Le principe de la contradiction ayant été respecté par la caisse, le jugement sera donc confirmé sur ce point.
sur la présomption d’imputabilité :
La société soutient que la chute et le décès de M. [U] survenus le 2 mai 2019 ne sont pas d’origine professionnelle et ne pouvaient faire l’objet d’une prise en charge au titre de la législation sur les risques professionnels, dès lors qu’ils étaient imputables à une cause totalement étrangère au travail.
Elle précise que les conditions de travail étaient normales, que le salarié avait déjà été victime de malaises similaires auparavant, qu’il souffrait donc d’un état pathologique antérieur indépendant, et que la chute subie n’a pas pu entraîner des infarctus puis le décès du salarié.
La caisse relève que la matérialité de l’accident et du décès aux temps et lieu du travail est avérée et que la présomption d’imputabilité s’applique.
Elle soutient que l’assuré était dans un état normal avant de partir de son domicile, comme en témoigne ses proches, et que le docteur [V], médecin du travail, n’a constaté aucune inaptitude ou incapacité et n’a fait aucune proposition de mesures individuelle et ce, 43 jours seulement avant le décès de l’assuré.
ll résulte de l’article L.411-1 du code de la sécurité sociale qu’est considéré comme accident du travail, quelle qu’en soit la cause, l’accident survenu par le fait ou à l’occasion du travail à toute personne salariée ou travaillant, à quelque titre ou en quelque lieu que ce soit, pour un ou plusieurs employeurs ou chefs d’entreprise.
Constitue un accident du travail un événement ou une série d’événements survenus à des dates certaines par le fait ou à l’occasion du travail, dont il est résulté une lésion corporelle, quelle que soit la date d’apparition de celle ci.
Toute lésion survenue aux temps et lieu de travail doit être considérée comme trouvant sa cause dans le travail et bénéficie de la présomption d’imputabilité au travail, sauf s’il est rapporté la preuve que cette lésion a une origine totalement étrangère au travail.
Comme retenu précédemment, la caisse établit la matérialité de l’accident du travail aux temps et lieu du travail ainsi que la survenance du décès quelques heures après l’arrivée à l’hôpital et donc la présomption d’imputabilité au travail s’applique donc.
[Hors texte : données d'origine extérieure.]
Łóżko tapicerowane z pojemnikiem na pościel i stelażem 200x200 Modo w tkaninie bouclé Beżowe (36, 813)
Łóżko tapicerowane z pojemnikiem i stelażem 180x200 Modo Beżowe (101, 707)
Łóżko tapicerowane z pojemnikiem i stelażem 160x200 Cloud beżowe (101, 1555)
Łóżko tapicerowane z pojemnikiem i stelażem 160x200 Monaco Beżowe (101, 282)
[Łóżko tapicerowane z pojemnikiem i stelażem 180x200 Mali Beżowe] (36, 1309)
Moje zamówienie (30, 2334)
Si la société revendique un état pathologique antérieur à l’accident du travail pour renverser la présomption d’imputabilité, elle n’apporte aucun certificat médical ou aucune autre preuve qui pourrait corroborer son affirmation.
De plus, le suivi de M. [U] par le médecin du travail en 2018 et 2019 ne signale aucune inaptitude ou incapacité ainsi que l’avis du médecin conseil de la caisse du 11 janvier 2023 qui stipule qu’aucune trace d’une pathologie pouvant entraîner des maladies, aucun pathologie dans les antécédent médicaux connus pouvant entraîner le décès de la victime.
Enfin, le seul fait que, lors la survenue de la chute et du décès, les conditions de travail étaient normales et habituelles est insuffisant à démontrer la cause de celui-ci ou à établir l’absence de lien avec le travail.
Ainsi, la société échoue à renverser la présomption légale d’imputabilité dès lors qu’elle n’établit pas que l’accident trouve son origine exclusive dans une cause totalement étrangère.
En conséquence, la décision de prise en charge de l’accident du travail et du décès de M. [U] est opposable à la société.
Le jugement sera donc confirmé en toutes ses dispositions.
Sur les dépens :
La société qui succombe, supportera les dépens de première instance, le jugement étant confirmé sur ce point, et les dépens d’appel.
PAR CES MOTIFS
La cour, statuant en audience publique par décision contradictoire,
Confirme le jugement du 29 septembre 2023 en toutes ses dispositions;
Y ajoutant :
Condamne la société [10] aux dépens d’appel.